There’s also a chapter on health that talks too much about projects that are only marginally related to seasteading. Medical tourism is a good idea, both as a means to help finance seasteads, and as a means to improve medical care (mainly via incentives for existing hospitals to be more competitive). But I doubt it will become a large industry (at least in the developed world), due to the inconvenience of travel (especially when sick), and due to most people in developed nations having care paid by insurance and/or government.
Customers?
Where are the people who will pay to live on the first big seasteads?
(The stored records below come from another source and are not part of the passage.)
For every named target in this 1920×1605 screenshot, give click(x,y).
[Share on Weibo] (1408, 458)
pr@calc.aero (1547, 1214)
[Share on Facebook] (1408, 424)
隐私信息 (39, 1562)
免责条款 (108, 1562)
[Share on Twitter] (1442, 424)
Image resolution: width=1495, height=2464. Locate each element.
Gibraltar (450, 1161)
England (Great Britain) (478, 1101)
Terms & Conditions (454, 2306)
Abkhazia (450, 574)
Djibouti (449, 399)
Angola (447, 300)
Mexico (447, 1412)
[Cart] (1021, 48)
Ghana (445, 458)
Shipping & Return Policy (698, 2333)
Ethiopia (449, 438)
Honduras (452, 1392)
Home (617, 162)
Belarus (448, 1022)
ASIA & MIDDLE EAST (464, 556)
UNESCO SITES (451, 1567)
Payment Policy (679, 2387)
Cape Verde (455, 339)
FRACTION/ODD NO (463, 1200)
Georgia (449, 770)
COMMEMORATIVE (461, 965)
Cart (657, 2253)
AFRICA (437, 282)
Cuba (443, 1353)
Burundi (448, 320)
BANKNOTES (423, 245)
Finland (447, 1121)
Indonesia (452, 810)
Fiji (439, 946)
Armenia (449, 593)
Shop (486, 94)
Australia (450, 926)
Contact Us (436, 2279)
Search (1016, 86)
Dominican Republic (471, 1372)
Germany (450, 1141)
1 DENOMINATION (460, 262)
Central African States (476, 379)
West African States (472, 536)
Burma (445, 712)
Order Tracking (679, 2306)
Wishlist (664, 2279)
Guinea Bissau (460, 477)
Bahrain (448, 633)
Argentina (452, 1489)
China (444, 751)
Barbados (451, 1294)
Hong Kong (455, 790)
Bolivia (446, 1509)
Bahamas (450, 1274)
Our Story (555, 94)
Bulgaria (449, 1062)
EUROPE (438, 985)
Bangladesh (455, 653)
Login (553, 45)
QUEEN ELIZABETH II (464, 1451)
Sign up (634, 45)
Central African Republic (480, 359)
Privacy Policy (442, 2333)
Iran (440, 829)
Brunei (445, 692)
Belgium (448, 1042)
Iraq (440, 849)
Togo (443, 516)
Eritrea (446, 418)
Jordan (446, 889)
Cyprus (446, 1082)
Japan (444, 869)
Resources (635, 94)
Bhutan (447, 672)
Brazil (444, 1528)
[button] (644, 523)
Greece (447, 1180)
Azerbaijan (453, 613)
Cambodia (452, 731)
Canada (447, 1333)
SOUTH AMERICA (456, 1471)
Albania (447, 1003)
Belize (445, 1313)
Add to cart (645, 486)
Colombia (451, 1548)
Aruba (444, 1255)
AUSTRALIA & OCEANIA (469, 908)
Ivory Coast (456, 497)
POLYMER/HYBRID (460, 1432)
The book often mentions cruise ships as evidence that seasteading is feasible. Yet cruise ships are also evidence that there isn’t strong demand for the benefits of full-fledged seasteads – if there were such demand, why aren’t cruise ships trying to satisfy it?
I want lots more choices of political systems to exist, so that I’ll have more options, but I’m not in any hurry to try them out. I’m sufficiently risk-averse about political systems that I want to wait until new ones are proven.
Also, I want to live near interesting people, and it’s hard to get a group of interesting people to move to a new location.
There are lots of poor people in developing nations who would benefit from moving to seasteads. But it’s unclear whether they have enough capital to arrange that. How about a charity to help the third world poor emigrate to a seastead? It’d be a great way to offset the harm done by Trump. But most Trump opponents want to fight Trump and/or control a powerful government. Where are the altruists who want to just bypass the problems created by Trump’s immigration policies?
Conclusion
In sum, the book has some parts that are worth reading, but it often flounders by aiming for an unimportant audience.
A better book on seasteading was available online in 2004. See it on the wayback machine. It helped start a movement of activists, which fizzled due to the difficulty of attracting enough money for a cruise ship sized experiment.
This year’s book seems like a buoy to mark the shoals where the movement ran aground.